> _GIVEN ENTRIES_:
....

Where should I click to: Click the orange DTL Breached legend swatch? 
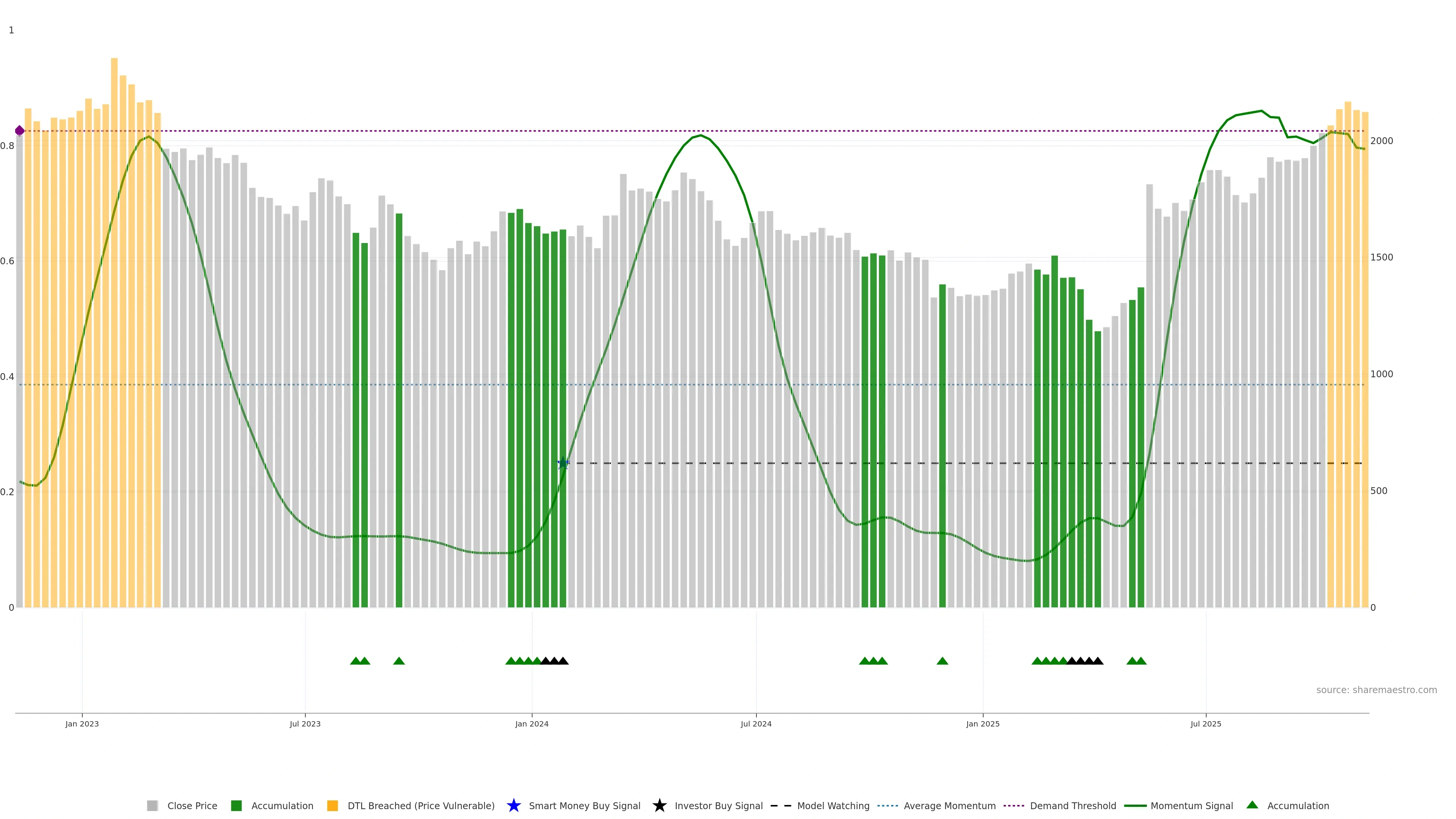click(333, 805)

....

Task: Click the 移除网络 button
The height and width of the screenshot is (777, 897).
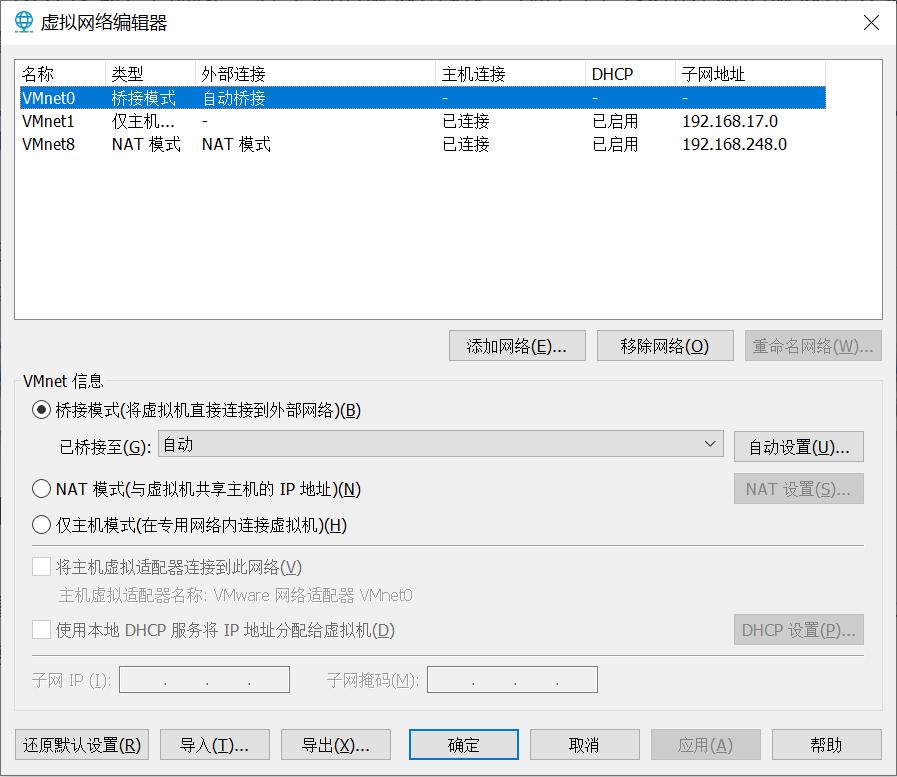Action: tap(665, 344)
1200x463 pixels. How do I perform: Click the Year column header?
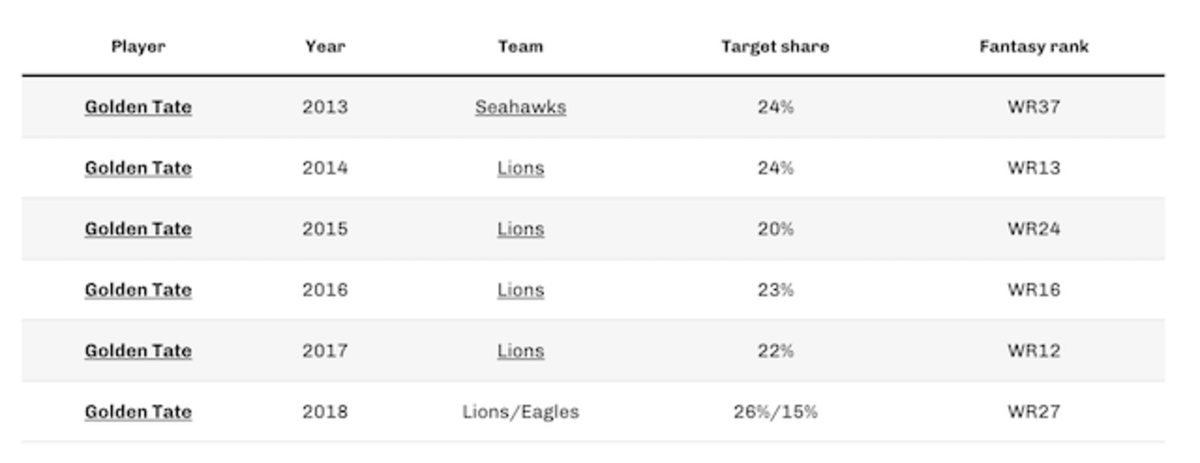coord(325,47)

....

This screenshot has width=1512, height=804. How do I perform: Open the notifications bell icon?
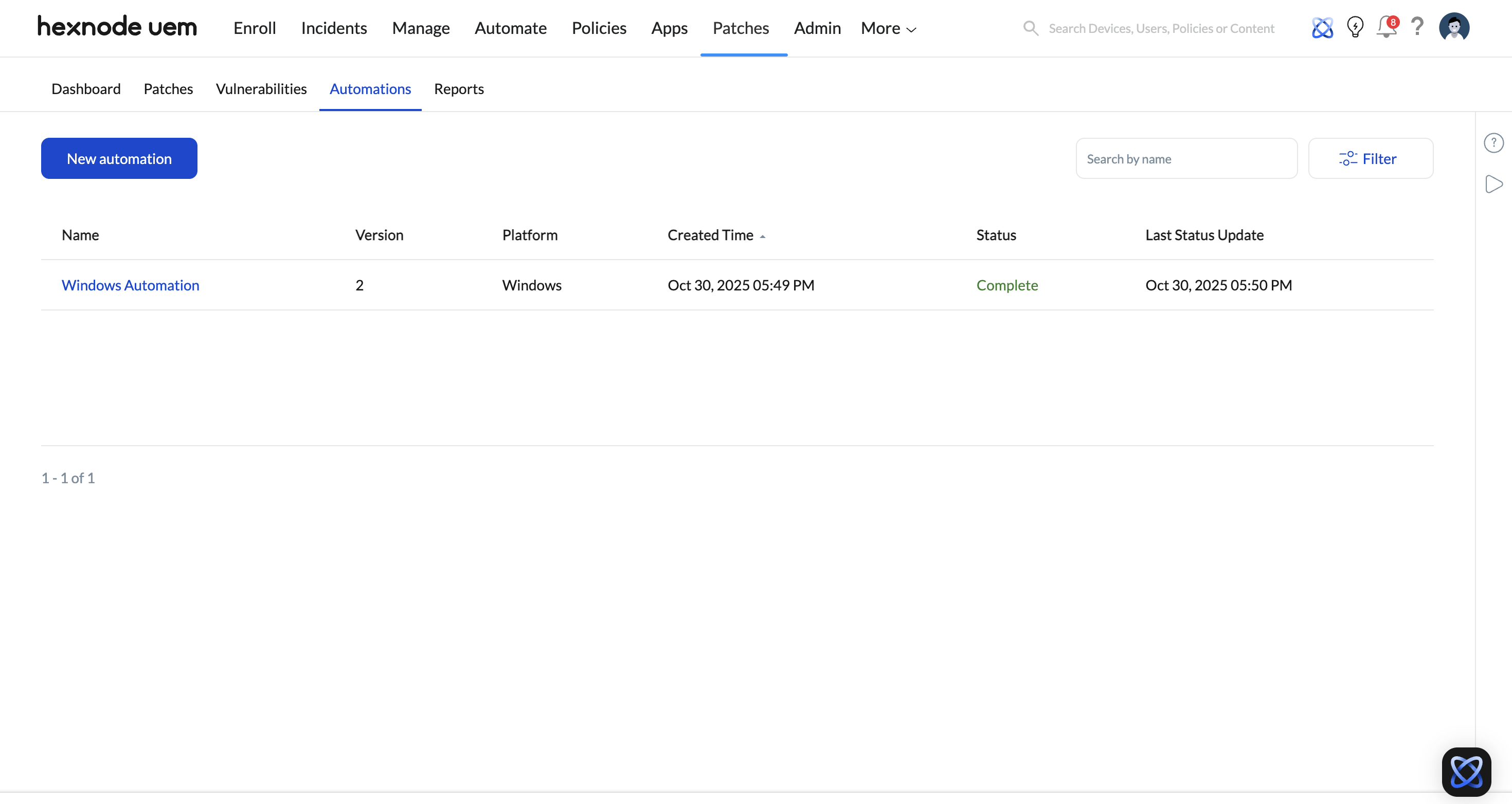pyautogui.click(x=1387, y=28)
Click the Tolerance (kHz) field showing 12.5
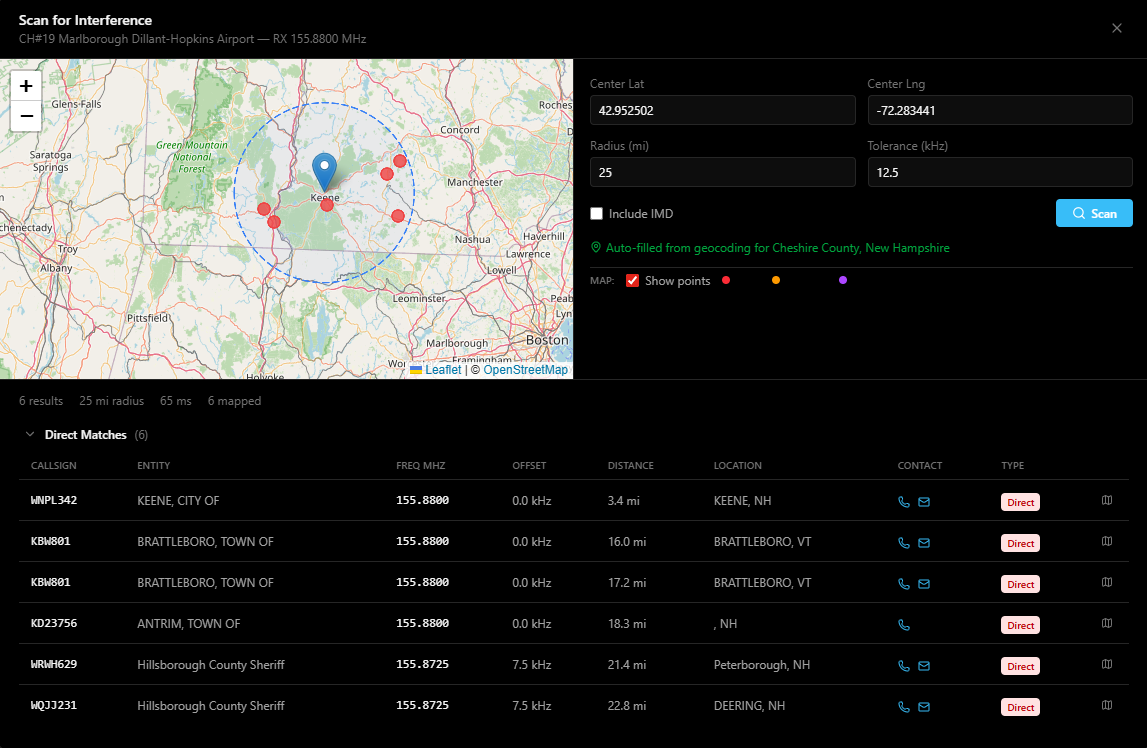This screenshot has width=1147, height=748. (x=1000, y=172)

....

> _EXERCISE_: Copy everything from the row containing "1200x463 pixels. How" down to the row containing "coord(325,47)", replacing "Year" with "Month" and changing nothing else. Leave the pictures out.

> _ANSWER TO THE PROBLEM_:
1200x463 pixels. How do I perform: Click the Month column header?
coord(325,47)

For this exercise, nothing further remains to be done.